_Required action_:
Output only the lines from the one holding "Where should I" to the end of the data below, please, copied exactly.

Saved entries
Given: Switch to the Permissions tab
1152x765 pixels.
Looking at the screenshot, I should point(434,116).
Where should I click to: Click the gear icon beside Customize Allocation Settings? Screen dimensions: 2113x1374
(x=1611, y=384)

_Your solution_:
Where should I click to: Click the gear icon beside Customize Allocation Settings? Screen dimensions: 2113x1374
(x=1611, y=384)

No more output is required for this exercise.